**Data shown:**
↓↓↓

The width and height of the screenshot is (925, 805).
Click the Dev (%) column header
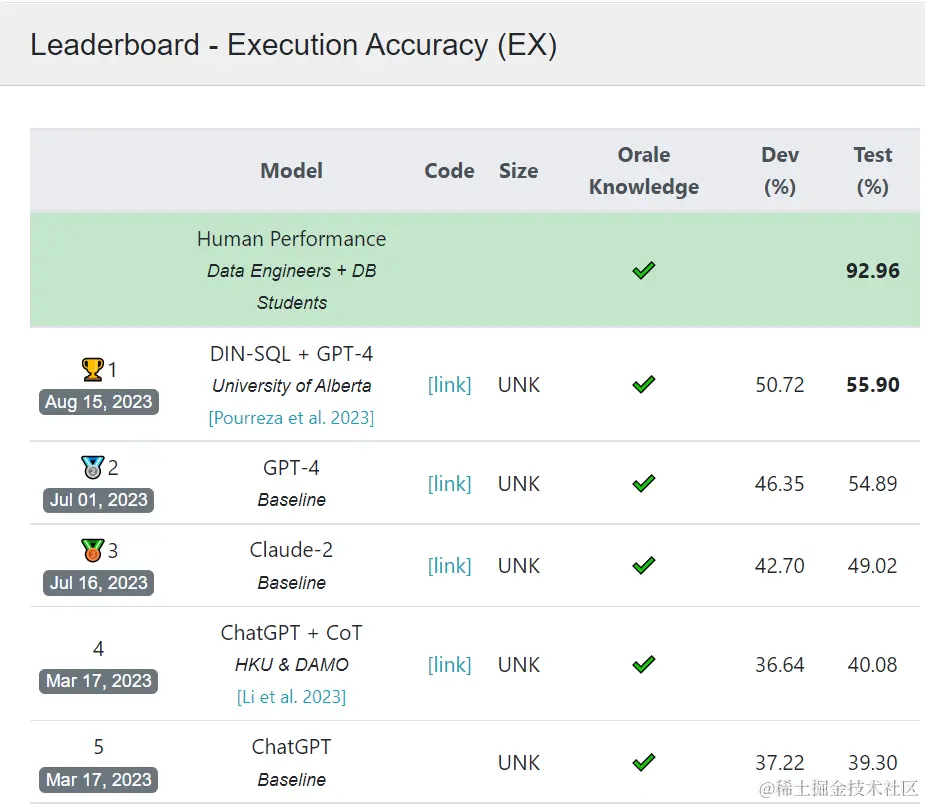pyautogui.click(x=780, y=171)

↑↑↑
↓↓↓

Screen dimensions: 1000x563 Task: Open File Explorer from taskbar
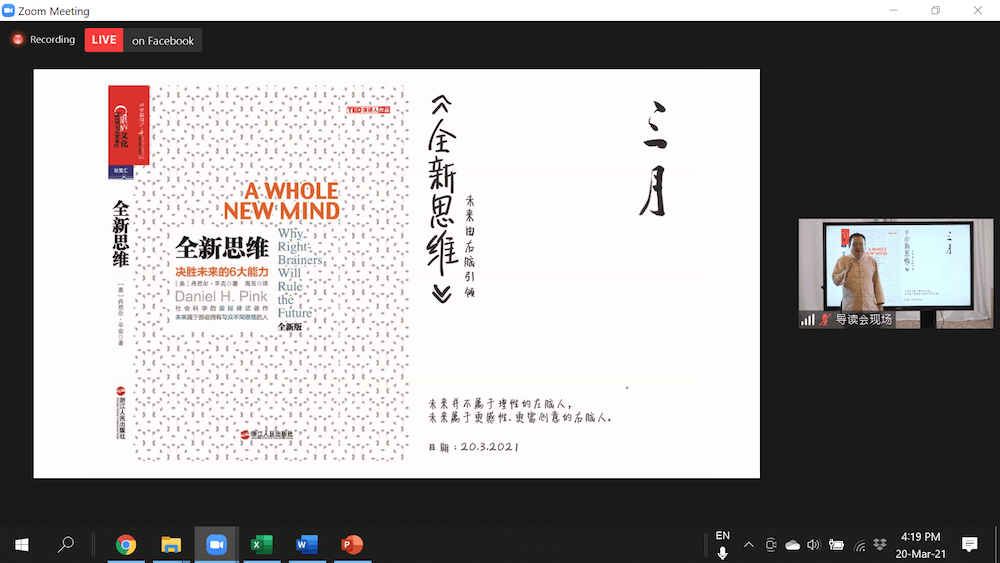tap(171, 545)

↑↑↑
↓↓↓

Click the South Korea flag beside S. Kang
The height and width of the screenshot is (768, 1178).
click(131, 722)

↑↑↑

**Direction:**
Select every line of the data above that contains the word "height".

**The response:**
The width and height of the screenshot is (925, 805).
The height and width of the screenshot is (768, 1178).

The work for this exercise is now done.